In real life I play the part of Rob, and Dave plays the part of Jerry. My actual neighbor, even though not involved in any way, insists on making a few comments about my nautical skills.

Learning to dock the thing was an experience in itself. In teaching me Dave was so patient, I wondered how he was able to remain calm. Looking back, I realize now that he was attracted to the comedy of the situation. There are no brakes on a boat, not even a friggin’ parking brake. As soon as the other boat owners could recognize my face at the controls they quickly abandoned what they were doing to take up their defense positions next to their boats. People who might have thought that they wouldn’t touch our boat with a ten-foot pole were forced to reconsider just to keep our vessel from broad-siding them. I could sense that Dave wished that we had purchased a submarine instead, where people couldn’t see me approaching without SONAR.

So I brushed up. I boned up. I honed my skills. I got a captain’s hat. The first thing I learned was how to tie a decent knot. A bowline knot makes an ironclad loop that will not slip. I practiced it everywhere in the house. It’s a great knot to know, but now I can’t lower the blinds. A fellow boater called out to me the other day and said it looked like we could do about 25 knots. I replied that I could do four, including both my shoes.

I learned where the life vests are located, under the driver’s seat. How they knew that I would be hiding there at the first sign of adversity is a mystery.

I learned what horn signals mean: three short blasts means you are going into reverse. Five short honks is a warning, meaning stay clear, you may not be sure what the danger is. Five short honks followed by a loud crash means: “Yup, just found out what the danger was.”

I learned what the flags on the boat mean.

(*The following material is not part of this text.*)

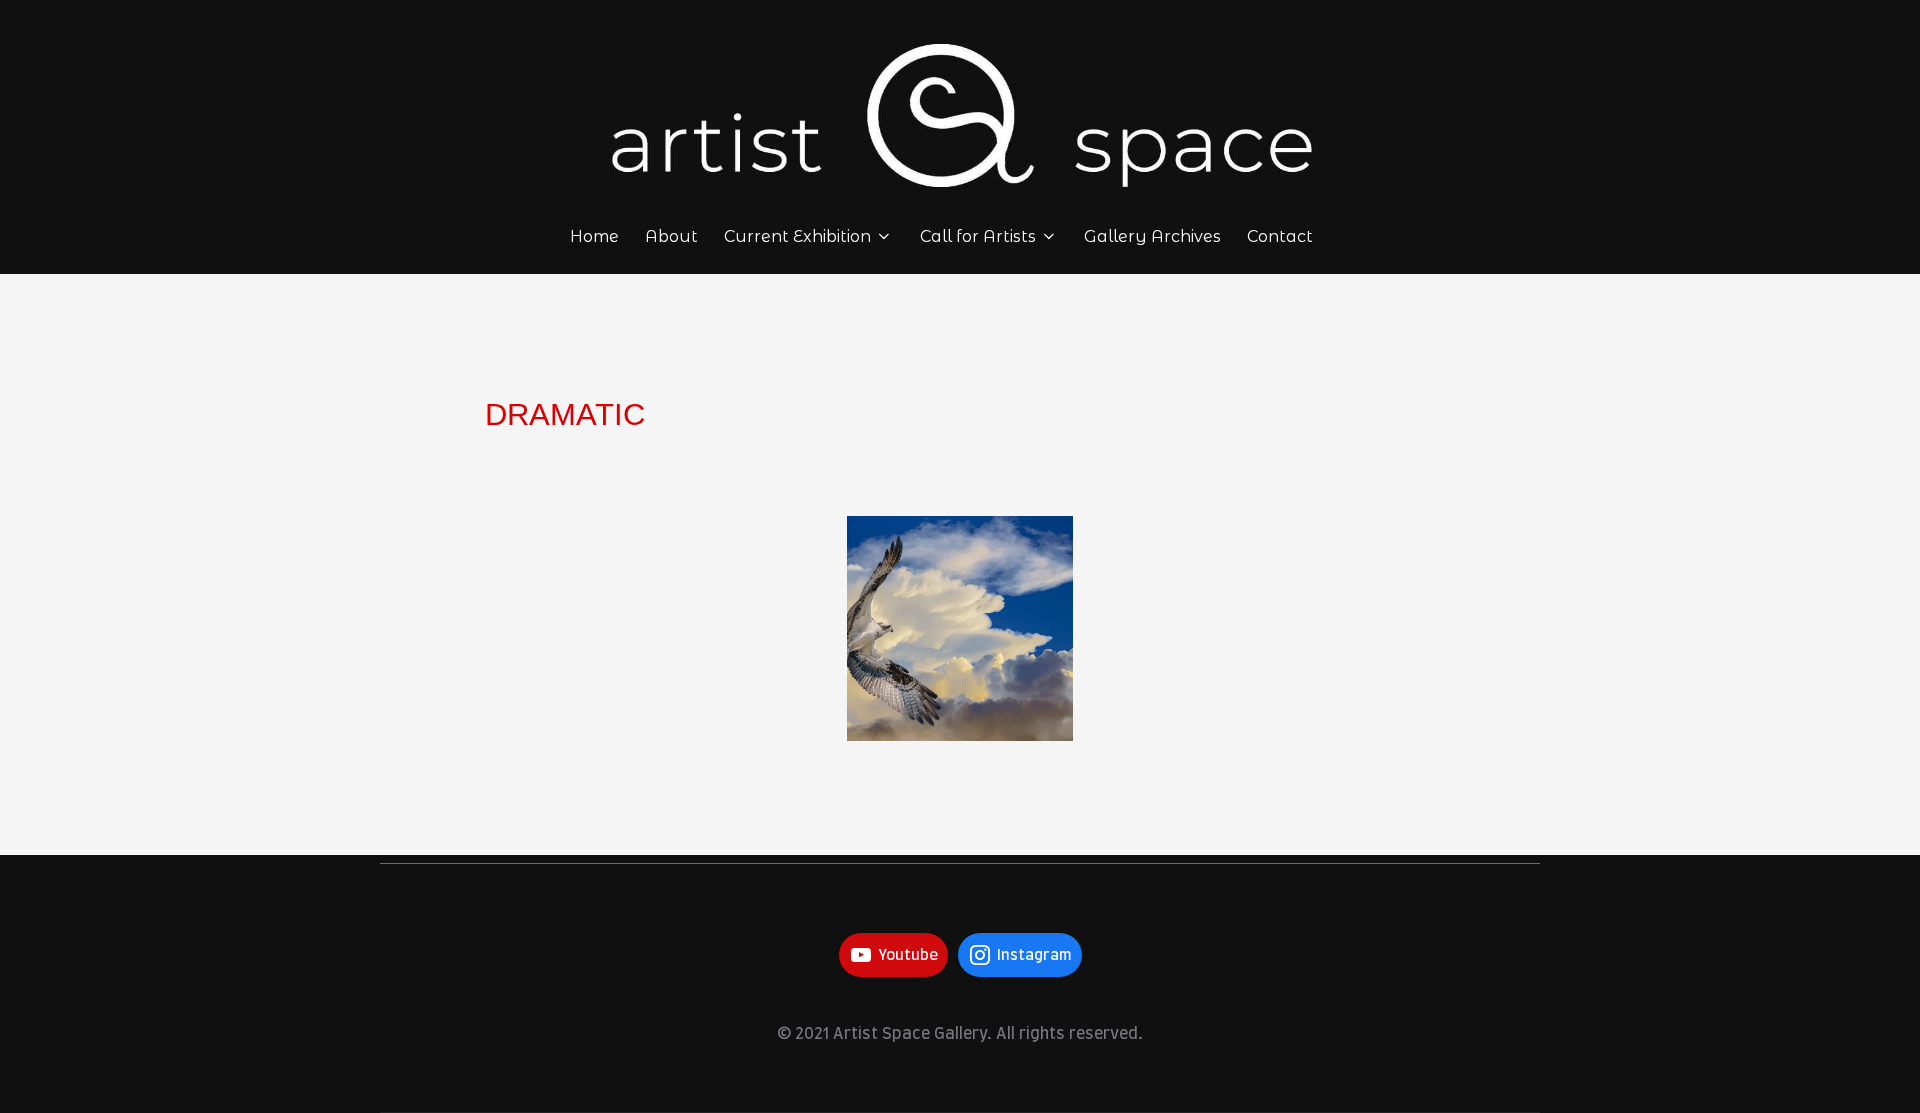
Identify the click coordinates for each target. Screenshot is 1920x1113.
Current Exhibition (797, 236)
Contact (1280, 236)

We keep a pirate flag ready in case we need to commandeer and board a jet ski, which looks like fun.

I learned what the buoys signify. The old saw, “red, right, return” means that the red buoys numbering higher should be on your right as you return to the harbor. This makes the liberal assumption that you will eventually return to the harbor.



Incidentally, a cabin cruiser is a vessel usually 24 to 40 feet long, with at least one sleeping area below and an area on the bow for sunbathing. Sometimes a larger one carries with it a small dinghy, a light craft for going ashore. Often the girl sunning herself on the bow is a little dinghy also.